BIOGRAPHY OF KUAKINI.
Kuakini was the son of Keeaumoku, the son of Kalanikauleleiaiwi, the sister of Keawe. They are the royal ancestors of Hawaii Island’s high chiefs, Kuakini was befitting the class of high chiefs amongst Hawaii’s alii nui.
Kuakini was the son of Namahana who was born from Kalanikuihonoikamoku, and they are Maui’s royal ancestors, and therefore, Kuakini is amongst Maui’s…
…class of high chiefs; Kuakini was born as an alii.
Kuakini was born in the year 1792 perhaps; he was born in the year of [battle of] Kepuwahaulaula; at Keauhou in Kona in Hawaii was where he was born.
His caretaker [kahu hanai] was Kameheaiku, and Kuakini grew up at Keauhou, and he was made by his father, Keeaumoku, to pray to the wooden gods; this was Kuakini’s duties in his youth, the worship of the wooden gods.
He was the one who cared for all the temples in Kona, along with the Loulu temples, and in regard to his worshiping, one of the names Kuakini was called was Kiipalaoku, for Ku was the god for whom he would fetch pala fern.
Kuakini was a thinker from when he was small; he was meticulous; he often would sail boats with the other children in his youth, and when he grew up, he went with his parents to Maui, and thereafter he lived with Kamehameha I.
He became an aikane of Kamehameha I, because Kuakini possessed a fine body, he was skilled in English, he thought much about the way a body functions, he was sullen, and was a man of few words.

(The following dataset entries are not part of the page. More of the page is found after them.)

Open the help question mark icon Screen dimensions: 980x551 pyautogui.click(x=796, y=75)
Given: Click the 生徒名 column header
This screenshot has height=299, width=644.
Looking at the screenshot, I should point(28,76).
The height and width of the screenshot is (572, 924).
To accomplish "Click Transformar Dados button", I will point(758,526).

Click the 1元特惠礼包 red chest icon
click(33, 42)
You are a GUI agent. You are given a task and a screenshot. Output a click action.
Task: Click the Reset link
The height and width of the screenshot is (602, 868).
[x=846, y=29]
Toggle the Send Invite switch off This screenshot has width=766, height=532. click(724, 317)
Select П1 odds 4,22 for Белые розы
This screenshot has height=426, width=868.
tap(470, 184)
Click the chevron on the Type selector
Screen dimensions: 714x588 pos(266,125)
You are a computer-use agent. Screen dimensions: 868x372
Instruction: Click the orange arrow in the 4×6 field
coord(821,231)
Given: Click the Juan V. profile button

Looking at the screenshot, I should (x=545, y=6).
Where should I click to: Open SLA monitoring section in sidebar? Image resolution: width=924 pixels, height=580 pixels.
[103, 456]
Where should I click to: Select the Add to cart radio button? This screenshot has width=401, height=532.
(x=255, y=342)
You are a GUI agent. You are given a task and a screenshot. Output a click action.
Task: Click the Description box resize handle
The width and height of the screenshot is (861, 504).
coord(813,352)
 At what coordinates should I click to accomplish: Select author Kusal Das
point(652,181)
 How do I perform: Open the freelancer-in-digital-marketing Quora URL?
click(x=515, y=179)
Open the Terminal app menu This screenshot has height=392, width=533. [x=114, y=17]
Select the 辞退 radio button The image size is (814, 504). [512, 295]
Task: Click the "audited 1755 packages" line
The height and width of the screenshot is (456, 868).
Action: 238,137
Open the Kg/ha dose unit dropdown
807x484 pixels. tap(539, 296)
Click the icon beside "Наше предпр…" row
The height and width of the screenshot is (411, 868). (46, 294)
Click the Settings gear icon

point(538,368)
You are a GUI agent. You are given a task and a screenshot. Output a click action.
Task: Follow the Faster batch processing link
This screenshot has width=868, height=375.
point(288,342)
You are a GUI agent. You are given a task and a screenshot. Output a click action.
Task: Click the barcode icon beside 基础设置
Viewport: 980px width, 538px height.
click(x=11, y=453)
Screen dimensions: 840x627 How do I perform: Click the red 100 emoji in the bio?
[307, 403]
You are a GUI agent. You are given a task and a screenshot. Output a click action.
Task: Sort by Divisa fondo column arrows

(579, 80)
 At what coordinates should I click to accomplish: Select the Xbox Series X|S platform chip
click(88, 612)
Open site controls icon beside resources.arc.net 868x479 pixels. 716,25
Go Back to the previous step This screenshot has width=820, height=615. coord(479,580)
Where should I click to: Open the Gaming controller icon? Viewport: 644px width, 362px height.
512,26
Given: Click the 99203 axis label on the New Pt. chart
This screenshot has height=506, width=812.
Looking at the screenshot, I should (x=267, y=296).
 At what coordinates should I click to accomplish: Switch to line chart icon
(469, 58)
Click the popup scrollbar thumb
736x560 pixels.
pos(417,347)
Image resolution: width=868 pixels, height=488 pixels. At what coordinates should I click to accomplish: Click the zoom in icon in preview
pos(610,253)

When Kamehameha I died, Liholiho them went to Oahu, and Kuakini was appointed Governor of Hawaii, and it was he that was to care for Hawaii until his recent death.
When Kuakini was assisting intently with the kingdom of God, it was he who built the great churches here on Hawaii Island.
O Armstrong [Limaikaika], please ask of Thurston [Tatina] or Bishop [Bihopa], for they know what he was like for both of them lived with him.
O Father Armstrong, I am living here on Hawaii these months, and will then return to Maui, or perhaps not. D. MALO.